>> Start

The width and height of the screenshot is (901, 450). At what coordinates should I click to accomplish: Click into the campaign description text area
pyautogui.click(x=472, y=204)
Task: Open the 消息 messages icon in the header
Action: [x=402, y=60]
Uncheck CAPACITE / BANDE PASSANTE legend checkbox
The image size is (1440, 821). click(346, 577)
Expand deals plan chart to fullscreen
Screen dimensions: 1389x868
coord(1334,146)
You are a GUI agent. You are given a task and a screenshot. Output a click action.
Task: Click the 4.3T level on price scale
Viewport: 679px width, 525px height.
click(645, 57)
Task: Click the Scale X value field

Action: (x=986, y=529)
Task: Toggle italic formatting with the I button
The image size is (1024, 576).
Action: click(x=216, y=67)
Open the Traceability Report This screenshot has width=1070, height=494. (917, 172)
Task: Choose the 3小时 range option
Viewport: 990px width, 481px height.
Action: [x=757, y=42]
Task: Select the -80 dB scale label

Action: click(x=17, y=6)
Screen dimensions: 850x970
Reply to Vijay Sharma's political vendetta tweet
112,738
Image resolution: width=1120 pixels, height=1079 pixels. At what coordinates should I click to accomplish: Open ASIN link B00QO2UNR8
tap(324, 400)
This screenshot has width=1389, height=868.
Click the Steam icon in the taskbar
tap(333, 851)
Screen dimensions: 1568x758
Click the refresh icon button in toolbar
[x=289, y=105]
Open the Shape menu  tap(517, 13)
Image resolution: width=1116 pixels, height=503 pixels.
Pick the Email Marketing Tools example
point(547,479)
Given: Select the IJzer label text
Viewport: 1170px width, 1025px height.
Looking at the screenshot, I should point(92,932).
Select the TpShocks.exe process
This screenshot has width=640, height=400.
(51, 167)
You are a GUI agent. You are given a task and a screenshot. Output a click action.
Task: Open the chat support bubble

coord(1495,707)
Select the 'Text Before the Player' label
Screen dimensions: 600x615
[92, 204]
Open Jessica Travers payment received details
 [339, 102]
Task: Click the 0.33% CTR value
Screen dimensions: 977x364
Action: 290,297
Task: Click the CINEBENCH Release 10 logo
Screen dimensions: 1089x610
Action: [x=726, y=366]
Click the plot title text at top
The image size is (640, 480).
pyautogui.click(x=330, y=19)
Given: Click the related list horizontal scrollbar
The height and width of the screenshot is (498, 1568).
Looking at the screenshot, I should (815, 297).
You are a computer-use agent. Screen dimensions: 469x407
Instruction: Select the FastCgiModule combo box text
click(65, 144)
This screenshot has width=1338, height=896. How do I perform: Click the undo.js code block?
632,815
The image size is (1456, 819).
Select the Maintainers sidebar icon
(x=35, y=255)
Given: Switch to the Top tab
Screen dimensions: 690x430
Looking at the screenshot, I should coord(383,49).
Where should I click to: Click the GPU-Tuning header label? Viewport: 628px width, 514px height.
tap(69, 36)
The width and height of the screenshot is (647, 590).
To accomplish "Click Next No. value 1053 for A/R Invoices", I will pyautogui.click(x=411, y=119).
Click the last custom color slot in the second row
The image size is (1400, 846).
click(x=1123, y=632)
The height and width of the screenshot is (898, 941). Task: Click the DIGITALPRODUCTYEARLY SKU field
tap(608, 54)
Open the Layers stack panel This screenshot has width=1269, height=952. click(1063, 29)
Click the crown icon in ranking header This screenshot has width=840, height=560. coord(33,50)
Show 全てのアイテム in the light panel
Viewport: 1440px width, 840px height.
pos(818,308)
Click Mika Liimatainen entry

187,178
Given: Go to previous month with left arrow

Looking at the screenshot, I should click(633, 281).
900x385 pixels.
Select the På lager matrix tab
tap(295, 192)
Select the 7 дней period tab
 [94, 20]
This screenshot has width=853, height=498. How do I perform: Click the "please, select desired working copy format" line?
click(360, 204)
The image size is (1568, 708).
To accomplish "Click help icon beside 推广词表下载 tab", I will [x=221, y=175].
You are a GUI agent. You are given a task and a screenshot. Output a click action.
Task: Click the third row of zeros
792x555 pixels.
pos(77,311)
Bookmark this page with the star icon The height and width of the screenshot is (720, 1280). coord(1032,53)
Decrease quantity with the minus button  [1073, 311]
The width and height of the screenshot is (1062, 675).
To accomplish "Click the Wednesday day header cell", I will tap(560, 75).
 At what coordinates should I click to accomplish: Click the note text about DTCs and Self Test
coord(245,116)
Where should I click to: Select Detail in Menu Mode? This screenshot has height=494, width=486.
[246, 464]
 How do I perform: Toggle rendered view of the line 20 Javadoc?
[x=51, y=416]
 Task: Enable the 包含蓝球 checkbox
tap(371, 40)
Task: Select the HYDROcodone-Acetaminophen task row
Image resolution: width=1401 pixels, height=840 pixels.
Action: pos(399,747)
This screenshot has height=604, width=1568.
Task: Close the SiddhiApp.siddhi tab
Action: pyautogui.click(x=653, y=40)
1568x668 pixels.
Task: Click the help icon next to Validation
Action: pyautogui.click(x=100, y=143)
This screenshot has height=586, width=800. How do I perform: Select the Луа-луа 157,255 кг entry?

>> End

- To be done
Echo the lines starting at the one containing "Bookmark this page" and ending at the one containing "coord(245,116)", both included.

- Response to this task
Bookmark this page with the star icon The height and width of the screenshot is (720, 1280). coord(1032,53)
Decrease quantity with the minus button  [1073, 311]
The width and height of the screenshot is (1062, 675).
To accomplish "Click the Wednesday day header cell", I will tap(560, 75).
 At what coordinates should I click to accomplish: Click the note text about DTCs and Self Test
coord(245,116)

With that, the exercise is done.